The goal of this work is to improve overall file system performance -- under certain circumstances, at least -- and to improve it enough to justify the extra complexity. For this method to really work, it must have:

1.: Low overhead latency measurement between switches.
2.: A quick switch.
3.: Low overhead access to the replacement after a switch.
4.: No anomalies or instabilities, like ping-pong switching.
5.: No process hangs due to server failures when a replacement is available.
6.: No security or administrative complications.

We have carried out several measurements aimed at evaluating how well our mechanism meets these goals.

The overhead between switches is that of performance monitoring. The added cost of timing every rfscall() we found too small to measure. The cost of computing medians could be significant, since we retain 300 values. But we implemented a fast incremental median algorithm that requires just a negligible fraction of the time in nfs_lookup(). The kernel data structures are not so negligible: retaining 300 latency measurements costs about 2KB per file system. The reason for the expansion is the extra pointers that must be maintained to make the incremental median algorithm work. The extra fields in the struct vfs, struct vnode, struct file are small, with the exception of the DFT, which is large. The current size of each (per-filesystem) DFT is 60 slots which occupy a total of 1KB-2KB on average.

Our measured overall switch time is approximately 3 sec. This is the time between the request for a new file system and when the new file system is mounted (messages 1-8 in Figure 3.3). Three seconds is comparable to the time needed in our facility to mount a file system whose location is already encoded in Amd's maps (about 1-2 seconds in our environment), suggesting that most of the time goes to the mount operation.

The overhead after a switch consists mostly of doing equivalence checks outside the kernel; the time to access the vfs of the replacement file system and DFT during au_lookuppn() is immeasurably small. Only a few milliseconds are devoted to calling checksumd: 5-7 msec if the checksum is already computed. This call to checksumd is done once and need not be done again so long as a record of equivalence remains in the DFT. If checksums have to be computed, it would take about 5-6 msec more per 1MB of data already loaded in memory, for the comparisons to complete.

A major issue is how long to cache DFT entries that indicate equivalence. Being stateless, NFS does not provide any sort of server-to-client cache invalidation information. Not caching at all ensures that files on the replacement file system are always equal to those on the master copy; but of course the repeated comparisons somewhat defeat the purpose of using the replacement. We suppose that most publicly-exported read-only file systems have their contents changed rarely, and thus one should cache to the maximum extent. Accordingly, we manage the DFT cache by LRU.

As mentioned above, switching instabilities are all but eliminated by preventing switches more frequently than every 5 minutes.

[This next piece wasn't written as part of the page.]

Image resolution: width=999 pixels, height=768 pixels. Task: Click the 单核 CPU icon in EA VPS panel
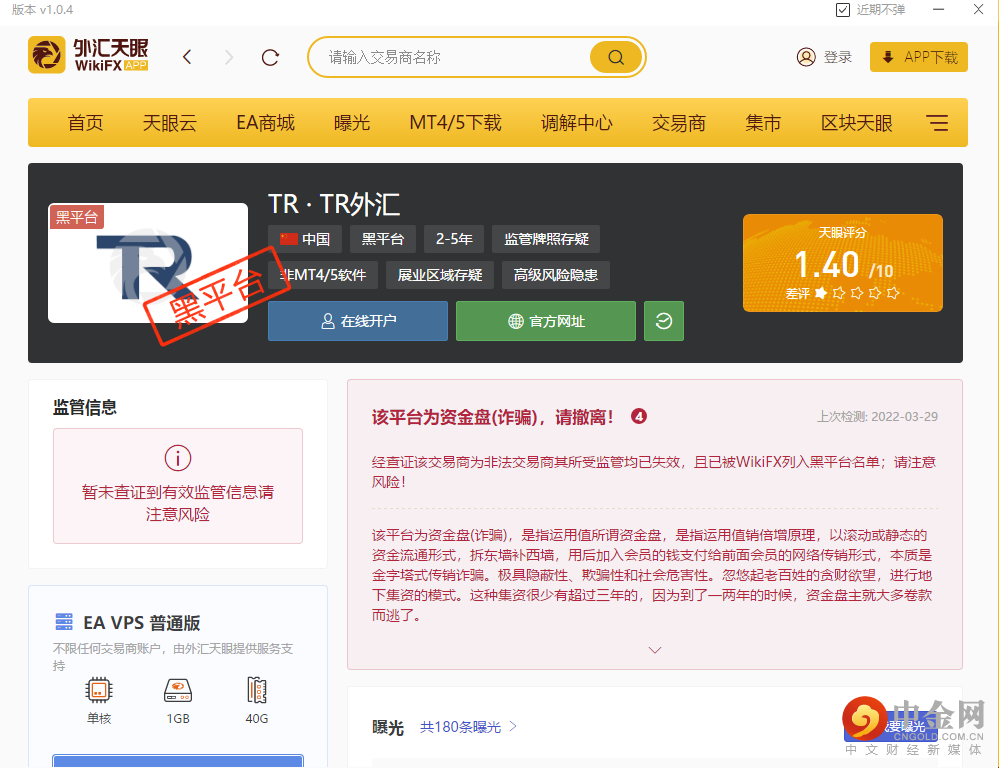pos(98,690)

In one experiment we performed, an Emacs process was started from a filesystem on a slow server to be replaced. We simulated the slowing of the server by artificially raising the round-trip times of the NFS lookup operations going to this server. In the midst of our editing within Emacs, the trigger ratio was reached. A flurry of activity ensued, and a replacement was found and mounted. Within only a few seconds the open vnode for the Emacs process was replaced for us by one on the replacement filesystem, and our process was released from its hung state for us to resume editing.

Since we map the uid of all outgoing NFS calls to replacement filesystem to that of ``nobody,'' we avoid potential security problems with users being able to access files owned by others in a different administrative domain. We chose suitable defaults for the variables of our system such that no changes need be made; however, if necessary, privileged users and system-administrators can use our control facilities to tune system parameters.

5.1 Experience

5.1.1 What is Read-Only

Most of the files in our facility reside on read-only file systems. However, sometimes one can be surprised. For example, Emacs is written to require a world-writable lock directory. In this directory Emacs writes files indicating which users have which files in use. The intent is to detect and prevent simultaneous modification of a file by different processes. A side effect is that the ``system'' directory in which Emacs is housed (at our installation, /usr/local) must be exported read-write.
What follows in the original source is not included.